En tiempos de Augusto, la literatura latina alcanzó su culminación en la edad clásica representada por autores como Virgilio, Ovidio, Horacio, Propercio, etc., y a menudo sirvió para ensalzar las obras del princeps. Se fundó una literatura «nacional» romana que muy pronto se podrá medir sin complejos de inferioridad con los modelos literarios griegos: por ejemplo, la «Eneida» entroncaba su reinado con los tiempos míticos y épicos griegos, del Olimpo a Troya . Siguiendo la propaganda augústea, Livio engarzó la historia mítica de Roma con los anales de la historiografía, mientras que otras artes también alcanzaban cotas altísimas. Las asombrosas aportaciones en todos los órdenes de la actividad humana alcanzadas en su tiempo son parangón de sus logros políticos. Todo el conjunto configura una especie de fresco histórico de la conjunción lograda entre arte y política bajo el gobierno de este irrepetible emperador.
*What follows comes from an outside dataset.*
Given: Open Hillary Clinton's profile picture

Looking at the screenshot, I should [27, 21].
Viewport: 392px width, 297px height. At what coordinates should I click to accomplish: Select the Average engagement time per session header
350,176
Livia, la esposa de Augusto: un poder en la sombra
Según una reiterada teoría, en el Ara Pacis de Roma destaca la silueta de Livia, esposa y confidente de Augusto, y una de las mujeres más poderosas de la historia antigua, como un símbolo de la influencia que tuvo en el programa político y propagandístico de su marido. Fuentes e historiadores le otorgan un supuesto protagonismo político en los gobiernos de su marido y de su hijo Tiberio, y aparece siendo consultada por el princeps sobre asuntos del Estado o intercambiando misivas con gobernantes extranjeros. Al casarse con ella, Augusto había emparentado con la nobilitas tradicional (la familia de los Claudios), elevando su alcurnia en un momento político complicado. En la historia antigua aparecerá como la consorte ideal del gran Augusto, un hecho cuestionable e indudablemente engrandecido por la propaganda, como se ve en la Historia Romana de Dion Casio. En todo caso, la cuestión del género y el poder en la casa imperial de Augusto es objeto de un vivo debate académico.